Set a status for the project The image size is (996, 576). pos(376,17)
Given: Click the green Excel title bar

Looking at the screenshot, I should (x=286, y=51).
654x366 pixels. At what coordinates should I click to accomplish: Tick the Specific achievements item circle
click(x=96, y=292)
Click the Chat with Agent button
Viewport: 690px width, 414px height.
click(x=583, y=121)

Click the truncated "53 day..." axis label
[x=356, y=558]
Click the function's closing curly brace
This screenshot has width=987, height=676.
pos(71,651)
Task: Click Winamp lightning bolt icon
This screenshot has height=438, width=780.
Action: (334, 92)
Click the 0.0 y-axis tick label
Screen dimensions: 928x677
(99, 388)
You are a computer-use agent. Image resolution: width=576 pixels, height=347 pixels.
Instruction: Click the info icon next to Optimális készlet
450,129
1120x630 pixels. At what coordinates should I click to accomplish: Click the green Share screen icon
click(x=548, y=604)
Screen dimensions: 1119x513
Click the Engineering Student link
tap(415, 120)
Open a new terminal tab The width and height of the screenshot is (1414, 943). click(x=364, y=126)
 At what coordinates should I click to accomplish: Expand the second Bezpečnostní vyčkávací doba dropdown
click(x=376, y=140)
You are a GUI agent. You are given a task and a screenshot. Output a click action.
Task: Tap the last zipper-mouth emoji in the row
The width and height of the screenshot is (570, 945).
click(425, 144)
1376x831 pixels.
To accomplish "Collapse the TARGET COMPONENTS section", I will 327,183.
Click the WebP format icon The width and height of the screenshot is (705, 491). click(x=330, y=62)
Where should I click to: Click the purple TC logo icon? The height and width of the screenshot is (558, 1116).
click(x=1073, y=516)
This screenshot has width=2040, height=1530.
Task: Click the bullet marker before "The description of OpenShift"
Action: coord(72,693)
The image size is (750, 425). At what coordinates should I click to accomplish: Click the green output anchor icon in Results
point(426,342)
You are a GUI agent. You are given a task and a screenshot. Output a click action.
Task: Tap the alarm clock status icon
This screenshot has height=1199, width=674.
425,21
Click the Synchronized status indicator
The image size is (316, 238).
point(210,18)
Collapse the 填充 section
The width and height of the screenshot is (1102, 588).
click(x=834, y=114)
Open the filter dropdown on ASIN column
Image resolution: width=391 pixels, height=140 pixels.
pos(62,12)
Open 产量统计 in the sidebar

□ □ □ □

• [OBJECTIVE] Write out the material again, swapping "pixels" for "px" wherever it appears and leaving everything else untouched.

• [ANSWER FOR THE TASK]
Set a status for the project The image size is (996, 576). pos(376,17)
Given: Click the green Excel title bar

Looking at the screenshot, I should (x=286, y=51).
654x366 px. At what coordinates should I click to accomplish: Tick the Specific achievements item circle
click(x=96, y=292)
Click the Chat with Agent button
Viewport: 690px width, 414px height.
click(x=583, y=121)

Click the truncated "53 day..." axis label
[x=356, y=558]
Click the function's closing curly brace
This screenshot has width=987, height=676.
pos(71,651)
Task: Click Winamp lightning bolt icon
This screenshot has height=438, width=780.
Action: (334, 92)
Click the 0.0 y-axis tick label
Screen dimensions: 928x677
(99, 388)
You are a computer-use agent. Image resolution: width=576 px, height=347 px.
Instruction: Click the info icon next to Optimális készlet
450,129
1120x630 px. At what coordinates should I click to accomplish: Click the green Share screen icon
click(x=548, y=604)
Screen dimensions: 1119x513
Click the Engineering Student link
tap(415, 120)
Open a new terminal tab The width and height of the screenshot is (1414, 943). click(x=364, y=126)
 At what coordinates should I click to accomplish: Expand the second Bezpečnostní vyčkávací doba dropdown
click(x=376, y=140)
You are a GUI agent. You are given a task and a screenshot. Output a click action.
Task: Tap the last zipper-mouth emoji in the row
The width and height of the screenshot is (570, 945).
click(425, 144)
1376x831 px.
To accomplish "Collapse the TARGET COMPONENTS section", I will 327,183.
Click the WebP format icon The width and height of the screenshot is (705, 491). click(x=330, y=62)
Where should I click to: Click the purple TC logo icon? The height and width of the screenshot is (558, 1116).
click(x=1073, y=516)
This screenshot has width=2040, height=1530.
Task: Click the bullet marker before "The description of OpenShift"
Action: coord(72,693)
The image size is (750, 425). At what coordinates should I click to accomplish: Click the green output anchor icon in Results
point(426,342)
You are a GUI agent. You are given a task and a screenshot. Output a click action.
Task: Tap the alarm clock status icon
This screenshot has height=1199, width=674.
425,21
Click the Synchronized status indicator
The image size is (316, 238).
point(210,18)
Collapse the 填充 section
The width and height of the screenshot is (1102, 588).
click(x=834, y=114)
Open the filter dropdown on ASIN column
Image resolution: width=391 px, height=140 px.
pos(62,12)
Open 产量统计 in the sidebar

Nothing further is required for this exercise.